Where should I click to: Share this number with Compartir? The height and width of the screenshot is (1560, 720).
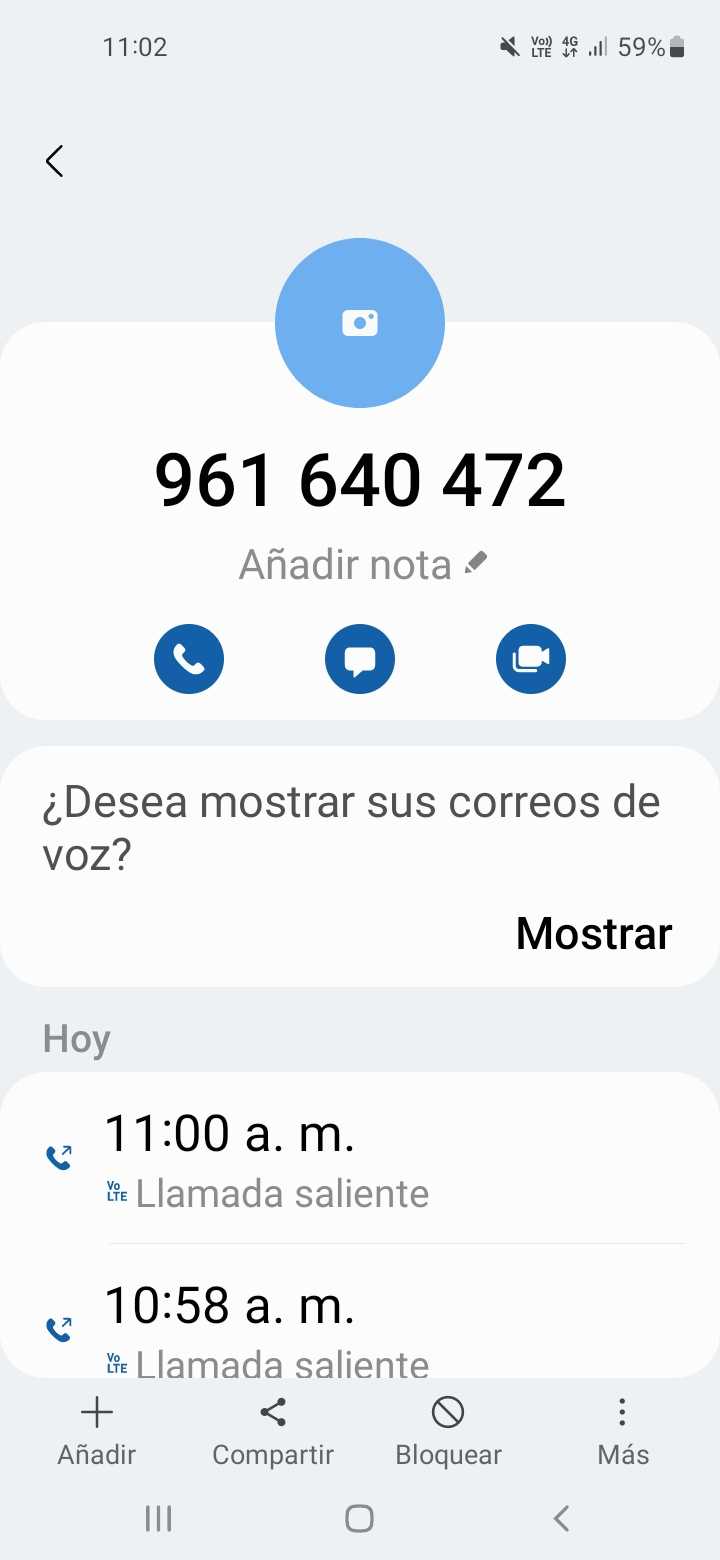tap(273, 1431)
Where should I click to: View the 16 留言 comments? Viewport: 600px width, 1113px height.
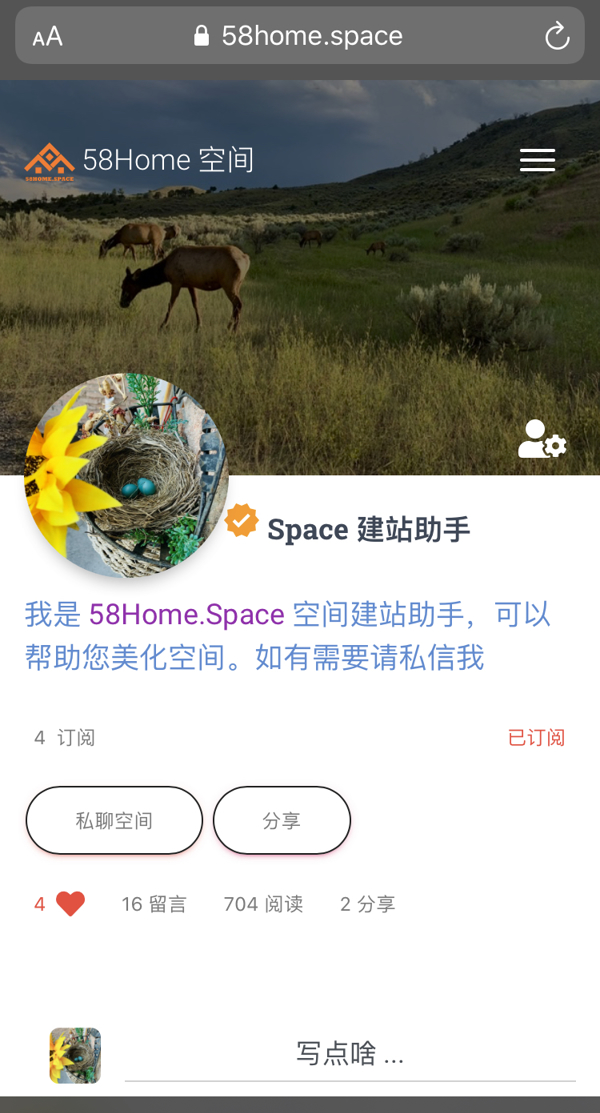tap(154, 904)
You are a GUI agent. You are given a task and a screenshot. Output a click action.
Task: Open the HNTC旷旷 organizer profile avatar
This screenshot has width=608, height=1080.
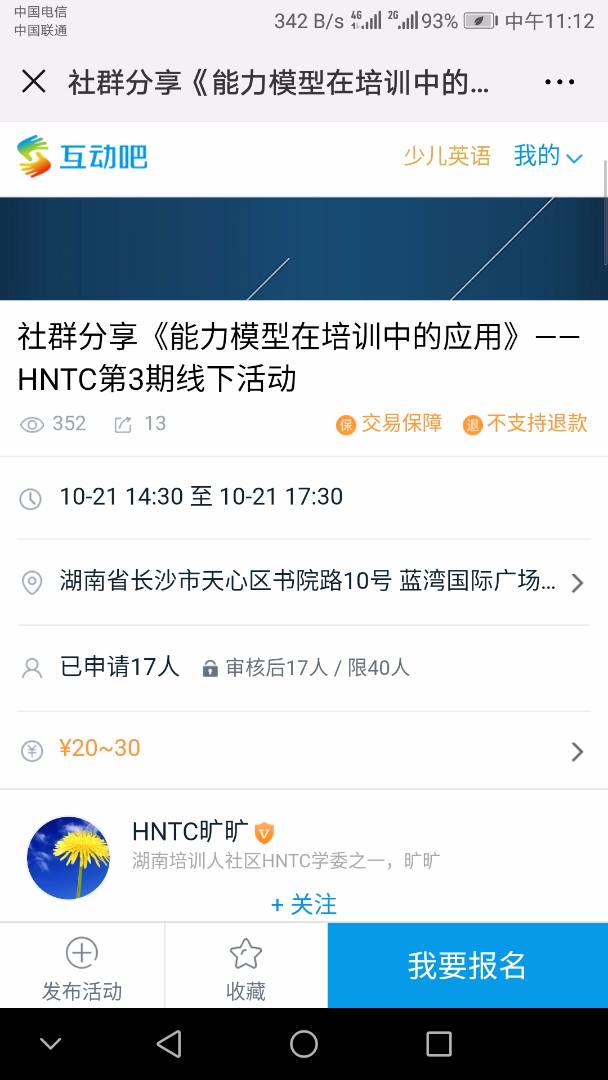(x=68, y=857)

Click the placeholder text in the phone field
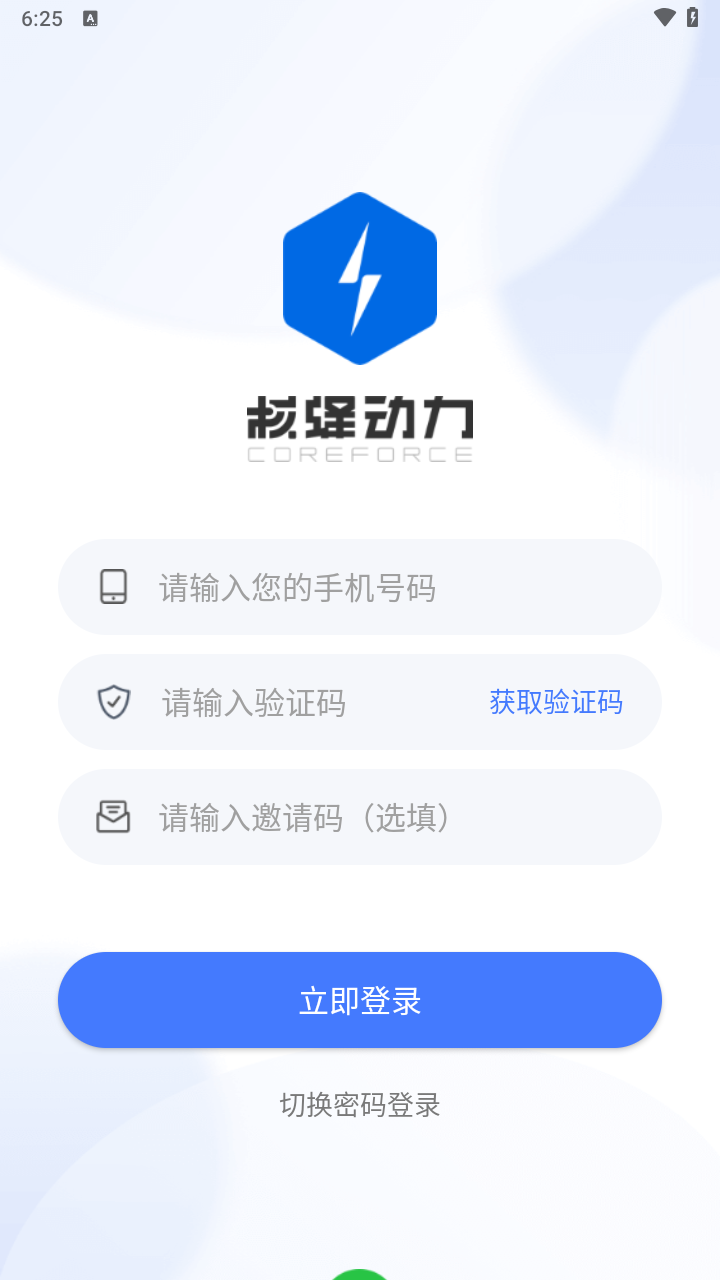pyautogui.click(x=298, y=588)
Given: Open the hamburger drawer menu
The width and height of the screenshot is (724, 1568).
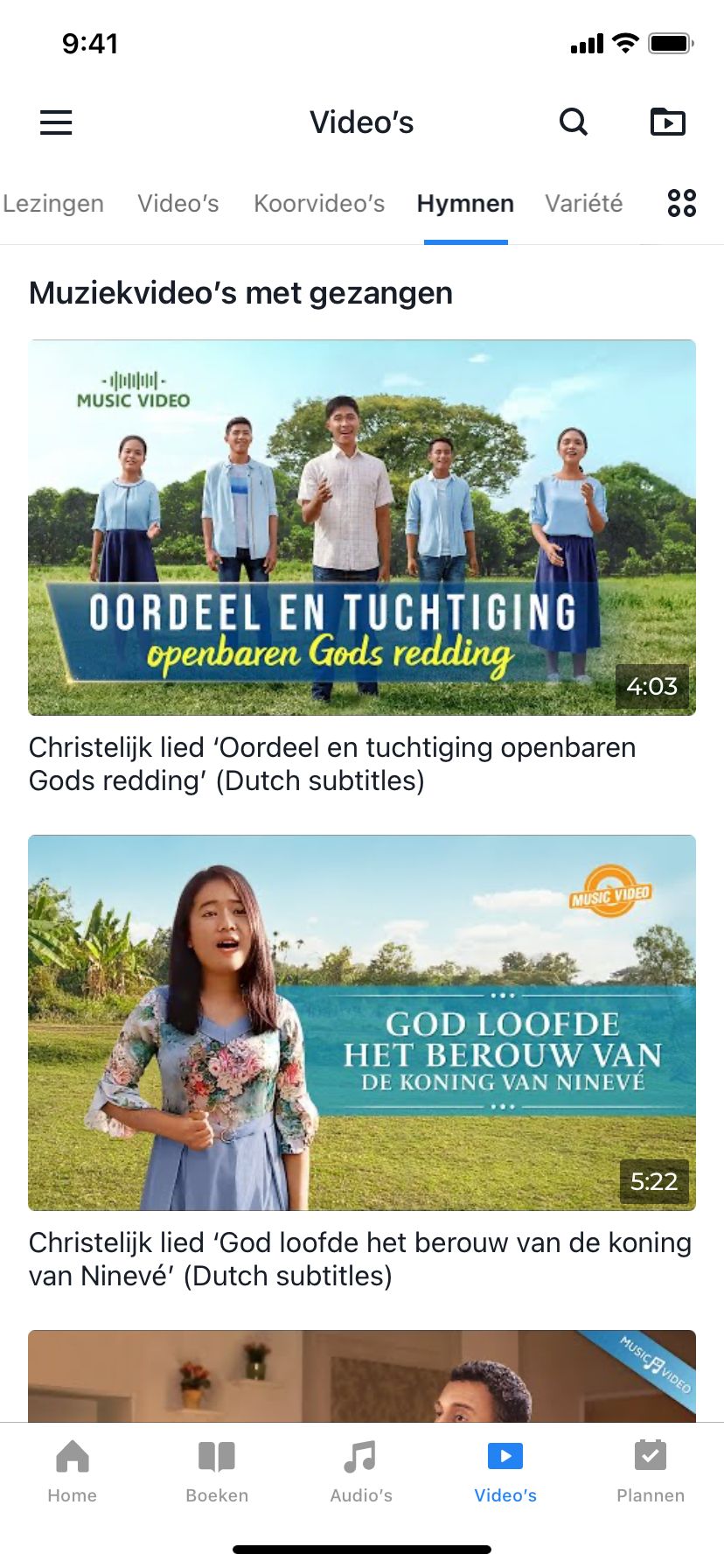Looking at the screenshot, I should [x=56, y=122].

• • • • • • •

Copy out word for word everything from the line containing "You are a GUI" down to the end of the items, and leave the pictures out.

You are a GUI agent. You are given a task and a screenshot. Output a click action.
Task: Open the HNTC旷旷 organizer profile avatar
This screenshot has width=608, height=1080.
(x=68, y=857)

Click the placeholder text in the phone field
pyautogui.click(x=298, y=588)
Given: Open the hamburger drawer menu
The width and height of the screenshot is (724, 1568).
Looking at the screenshot, I should [x=56, y=122].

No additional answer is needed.